We will start by merging on title and year in order to get the right IMDB ID (tconst) because there might be some remakes.
We will do this by using a left join in order to keep all the original hulu titles.

In [4]:
disney_genres = disney.merge(imdb, left_on=["show", "year"], right_on=["originalTitle", "startYear"], how="left")

From the new merged data frame, we will get a new data frame called hulu_missing1 to get the missing titles that didn't find a match.

In [5]:
disney_missing1 = disney_genres[disney_genres["tconst"].isna()].reset_index(drop=True)[["show", "year", "rating"
                                                                                           , "imdb", "rotten_tomatoes"]]

In [6]:
disney_missing1.shape

(41, 5)

We are missing 41 titles from 179 in total.

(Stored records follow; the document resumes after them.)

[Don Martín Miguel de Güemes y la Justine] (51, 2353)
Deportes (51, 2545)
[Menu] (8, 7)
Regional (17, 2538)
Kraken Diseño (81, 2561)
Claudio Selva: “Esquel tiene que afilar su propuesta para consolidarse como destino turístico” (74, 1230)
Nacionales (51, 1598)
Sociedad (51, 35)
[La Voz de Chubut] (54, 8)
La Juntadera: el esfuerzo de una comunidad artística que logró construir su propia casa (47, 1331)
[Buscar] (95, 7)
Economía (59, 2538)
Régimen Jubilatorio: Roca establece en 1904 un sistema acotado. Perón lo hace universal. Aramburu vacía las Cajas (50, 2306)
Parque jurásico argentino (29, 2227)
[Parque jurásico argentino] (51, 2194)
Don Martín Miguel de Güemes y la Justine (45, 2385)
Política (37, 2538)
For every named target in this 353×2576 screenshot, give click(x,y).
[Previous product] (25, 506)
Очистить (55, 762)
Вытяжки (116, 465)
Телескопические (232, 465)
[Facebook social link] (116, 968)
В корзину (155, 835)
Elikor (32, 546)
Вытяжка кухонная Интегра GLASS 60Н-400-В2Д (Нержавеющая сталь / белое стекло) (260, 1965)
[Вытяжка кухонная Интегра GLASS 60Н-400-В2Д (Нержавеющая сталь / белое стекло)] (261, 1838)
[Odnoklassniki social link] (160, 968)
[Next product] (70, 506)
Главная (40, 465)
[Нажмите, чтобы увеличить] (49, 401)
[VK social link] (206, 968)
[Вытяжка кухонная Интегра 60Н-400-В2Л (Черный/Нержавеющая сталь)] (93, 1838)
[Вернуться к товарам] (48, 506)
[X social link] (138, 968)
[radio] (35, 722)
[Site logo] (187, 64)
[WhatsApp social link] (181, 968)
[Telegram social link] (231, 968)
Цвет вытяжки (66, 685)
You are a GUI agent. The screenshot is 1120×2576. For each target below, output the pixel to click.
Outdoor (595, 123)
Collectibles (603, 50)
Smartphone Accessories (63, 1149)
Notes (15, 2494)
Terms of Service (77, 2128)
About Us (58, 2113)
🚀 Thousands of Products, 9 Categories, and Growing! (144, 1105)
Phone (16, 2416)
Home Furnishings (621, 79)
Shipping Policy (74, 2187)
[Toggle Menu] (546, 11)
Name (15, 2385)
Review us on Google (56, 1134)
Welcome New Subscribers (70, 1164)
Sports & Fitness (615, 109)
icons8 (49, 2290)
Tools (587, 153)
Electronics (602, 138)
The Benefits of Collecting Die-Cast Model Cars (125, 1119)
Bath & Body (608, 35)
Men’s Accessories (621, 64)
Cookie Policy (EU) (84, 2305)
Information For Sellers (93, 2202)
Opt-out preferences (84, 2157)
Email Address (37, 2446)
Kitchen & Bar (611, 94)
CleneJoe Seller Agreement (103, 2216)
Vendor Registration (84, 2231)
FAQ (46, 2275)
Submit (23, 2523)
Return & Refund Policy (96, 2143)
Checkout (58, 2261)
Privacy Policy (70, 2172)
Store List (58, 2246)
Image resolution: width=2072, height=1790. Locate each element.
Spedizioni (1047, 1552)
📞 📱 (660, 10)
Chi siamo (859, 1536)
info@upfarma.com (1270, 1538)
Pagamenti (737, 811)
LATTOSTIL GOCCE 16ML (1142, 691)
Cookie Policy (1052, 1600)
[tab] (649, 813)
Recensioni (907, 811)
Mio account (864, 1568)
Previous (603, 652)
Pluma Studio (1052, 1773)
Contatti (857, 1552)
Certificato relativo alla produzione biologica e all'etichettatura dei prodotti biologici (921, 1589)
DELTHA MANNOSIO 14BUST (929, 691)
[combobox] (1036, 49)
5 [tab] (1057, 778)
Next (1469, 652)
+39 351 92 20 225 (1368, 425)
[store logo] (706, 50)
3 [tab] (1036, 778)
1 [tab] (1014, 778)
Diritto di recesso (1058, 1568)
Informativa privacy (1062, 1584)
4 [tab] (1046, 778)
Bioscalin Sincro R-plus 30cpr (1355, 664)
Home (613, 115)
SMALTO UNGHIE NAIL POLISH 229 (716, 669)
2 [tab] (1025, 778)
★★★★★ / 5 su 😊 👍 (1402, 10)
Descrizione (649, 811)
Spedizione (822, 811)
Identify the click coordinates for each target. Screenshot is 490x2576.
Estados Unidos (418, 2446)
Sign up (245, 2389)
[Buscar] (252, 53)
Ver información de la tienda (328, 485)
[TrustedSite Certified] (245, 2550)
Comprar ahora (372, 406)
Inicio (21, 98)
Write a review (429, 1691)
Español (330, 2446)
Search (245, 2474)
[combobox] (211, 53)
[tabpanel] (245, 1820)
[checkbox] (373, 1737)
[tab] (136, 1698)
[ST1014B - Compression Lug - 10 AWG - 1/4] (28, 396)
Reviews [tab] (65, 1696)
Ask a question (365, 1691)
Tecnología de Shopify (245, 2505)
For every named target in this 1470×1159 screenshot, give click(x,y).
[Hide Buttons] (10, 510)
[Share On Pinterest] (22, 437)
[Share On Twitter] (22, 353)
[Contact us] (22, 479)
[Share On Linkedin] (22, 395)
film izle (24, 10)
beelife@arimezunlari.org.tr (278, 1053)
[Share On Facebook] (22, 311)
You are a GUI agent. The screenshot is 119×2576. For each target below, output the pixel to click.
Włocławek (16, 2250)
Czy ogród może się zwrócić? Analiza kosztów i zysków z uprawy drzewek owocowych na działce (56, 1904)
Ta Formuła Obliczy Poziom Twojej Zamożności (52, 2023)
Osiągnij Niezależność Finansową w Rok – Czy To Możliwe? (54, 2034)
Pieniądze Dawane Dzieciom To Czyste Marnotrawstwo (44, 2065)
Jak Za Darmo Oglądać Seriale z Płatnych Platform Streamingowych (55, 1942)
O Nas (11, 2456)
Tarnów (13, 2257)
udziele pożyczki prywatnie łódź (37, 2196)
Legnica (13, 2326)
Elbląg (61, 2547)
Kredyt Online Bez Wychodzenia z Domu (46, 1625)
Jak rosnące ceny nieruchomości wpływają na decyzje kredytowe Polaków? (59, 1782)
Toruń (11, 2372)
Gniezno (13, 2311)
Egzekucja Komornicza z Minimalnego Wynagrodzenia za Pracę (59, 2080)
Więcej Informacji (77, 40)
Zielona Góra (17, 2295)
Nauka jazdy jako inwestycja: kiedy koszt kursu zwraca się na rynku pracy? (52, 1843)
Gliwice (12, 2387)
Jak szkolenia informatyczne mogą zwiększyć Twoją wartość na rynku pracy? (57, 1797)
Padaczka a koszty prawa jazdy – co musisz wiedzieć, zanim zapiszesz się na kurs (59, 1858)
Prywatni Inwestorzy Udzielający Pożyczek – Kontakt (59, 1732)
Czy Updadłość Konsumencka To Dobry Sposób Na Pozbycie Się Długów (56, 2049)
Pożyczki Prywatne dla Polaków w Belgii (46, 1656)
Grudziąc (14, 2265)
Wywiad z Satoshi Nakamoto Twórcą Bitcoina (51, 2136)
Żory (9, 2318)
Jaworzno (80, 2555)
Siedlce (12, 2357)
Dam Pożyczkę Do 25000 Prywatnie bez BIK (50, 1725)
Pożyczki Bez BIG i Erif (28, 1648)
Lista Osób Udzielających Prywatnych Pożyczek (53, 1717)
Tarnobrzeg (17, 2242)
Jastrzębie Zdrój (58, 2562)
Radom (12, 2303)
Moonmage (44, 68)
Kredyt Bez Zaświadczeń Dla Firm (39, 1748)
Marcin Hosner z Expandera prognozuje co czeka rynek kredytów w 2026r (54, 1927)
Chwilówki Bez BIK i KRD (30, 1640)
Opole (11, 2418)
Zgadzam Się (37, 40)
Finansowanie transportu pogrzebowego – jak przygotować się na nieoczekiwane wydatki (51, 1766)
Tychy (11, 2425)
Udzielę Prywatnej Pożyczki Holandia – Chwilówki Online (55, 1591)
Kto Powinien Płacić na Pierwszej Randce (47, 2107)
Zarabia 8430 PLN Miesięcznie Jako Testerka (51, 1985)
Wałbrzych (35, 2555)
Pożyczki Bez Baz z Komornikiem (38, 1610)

We will now merge but now using primaryTitle instead of originalTitle, since some of the titles might be in their original language.

In [7]:
disney_missing1 = disney_missing1.merge(imdb, left_on=["show", "year"], right_on=["primaryTitle", "startYear"], how="left")

We will create another data frame for those titles who weren't matched.

In [8]:
disney_missing2 = disney_missing1[disney_missing1["tconst"].isna()].reset_index(drop=True)[["show", "year", "rating"
                                                                                               , "imdb", "rotten_tomatoes"]]

In [9]:
disney_missing2.shape

(39, 5)

We are now missing 39 titles. Since we don't have something else to relate to in this dataframe, we will now import the other data frame from the IMDB data base which includes all different titles created for a single one and the IMDB ID (titleID).

In [10]:
title_regions = pd.read_csv("C:/Users/Admin/Documents/ironhack/title.akas.tsv.gz", sep="\t", low_memory=False)

In [11]:
title_regions.head()

Unnamed: 0,titleId,ordering,title,region,language,types,attributes,isOriginalTitle
0,tt0000001,1,Карменсіта,UA,\N,imdbDisplay,\N,0
1,tt0000001,2,Carmencita,DE,\N,\N,literal title,0
2,tt0000001,3,Carmencita - spanyol tánc,HU,\N,imdbDisplay,\N,0
3,tt0000001,4,Καρμενσίτα,GR,\N,imdbDisplay,\N,0
4,tt0000001,5,Карменсита,RU,\N,imdbDisplay,\N,0


We will do the merge of the missing titles with the new title_regions data frame by title name.

In [12]:
disney_missing2 = disney_missing2.merge(title_regions, left_on=["show"], right_on=["title"], how="left")

In [13]:
disney_missing3 = disney_missing2[disney_missing2["titleId"].isna()].reset_index(drop=True)[["show", "year", "rating"
                                                                                                , "imdb", "rotten_tomatoes"]]

In [14]:
disney_missing3.shape

(21, 5)

Now we are just missing 21 titles. We will now try to find the missing title IDs with fuzzy wuzzy.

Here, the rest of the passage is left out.